Please copy out the full listing that follows exactly; no picture belongs in the copy.

┄┄┄┄┄┄┄┄┄┄

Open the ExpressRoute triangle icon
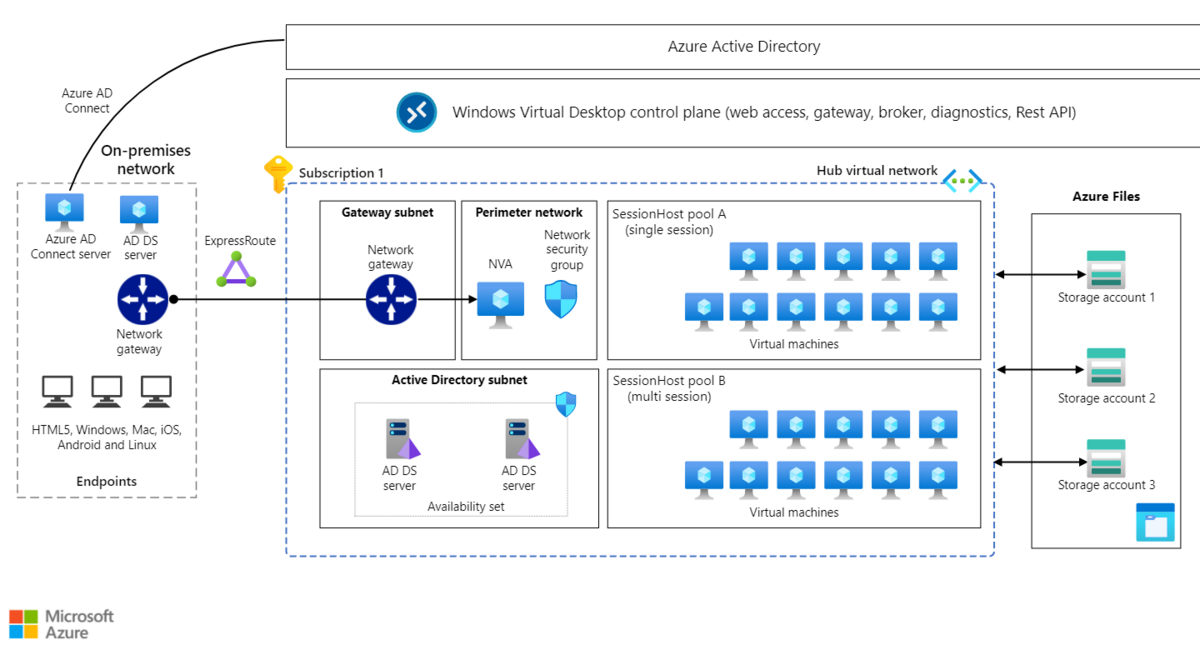 click(234, 272)
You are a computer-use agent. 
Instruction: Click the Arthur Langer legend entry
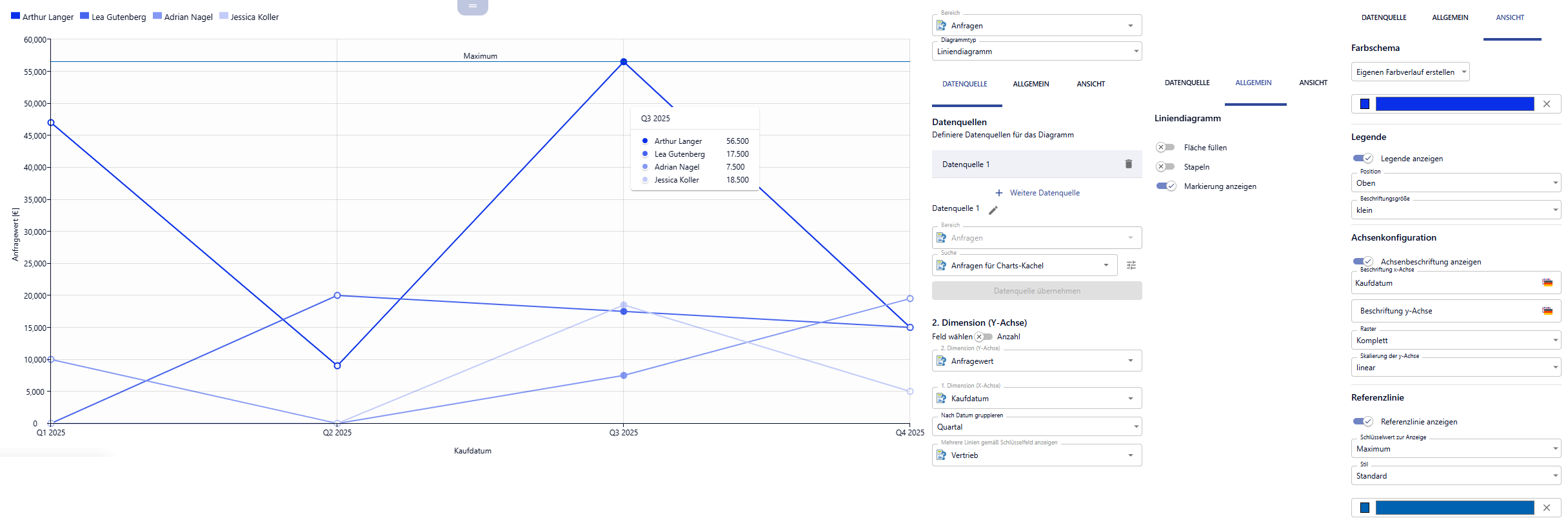point(42,17)
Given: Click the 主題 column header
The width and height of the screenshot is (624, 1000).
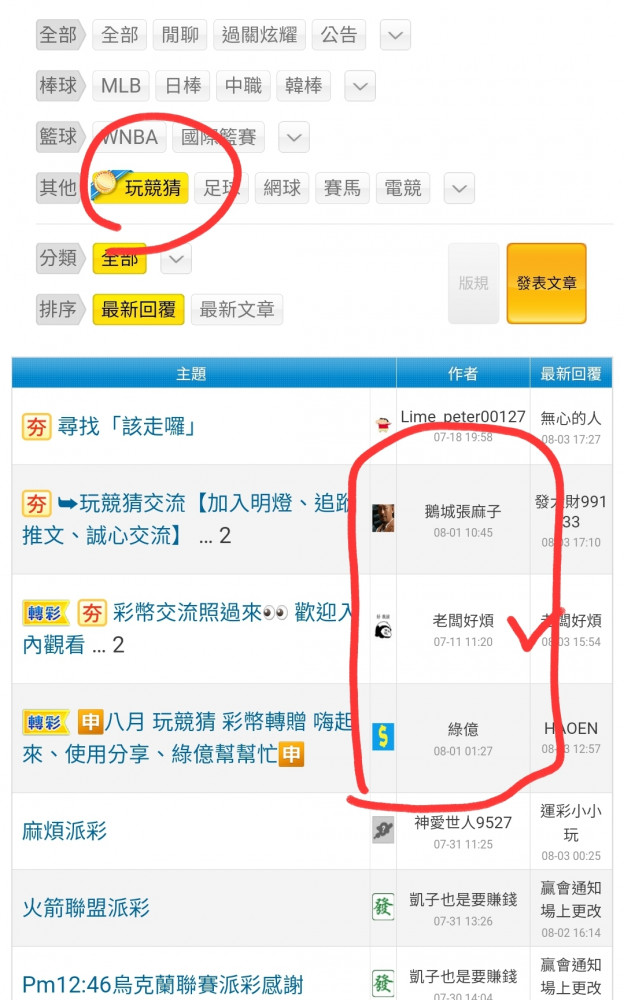Looking at the screenshot, I should (191, 374).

┄┄┄┄┄┄┄┄┄┄

**ANSWER:**
Open the ExpressRoute triangle icon
 click(234, 272)
You are a computer-use agent. 
Instruction: Click the Arthur Langer legend entry
point(42,17)
Given: Click the 主題 column header
The width and height of the screenshot is (624, 1000).
Looking at the screenshot, I should (191, 374).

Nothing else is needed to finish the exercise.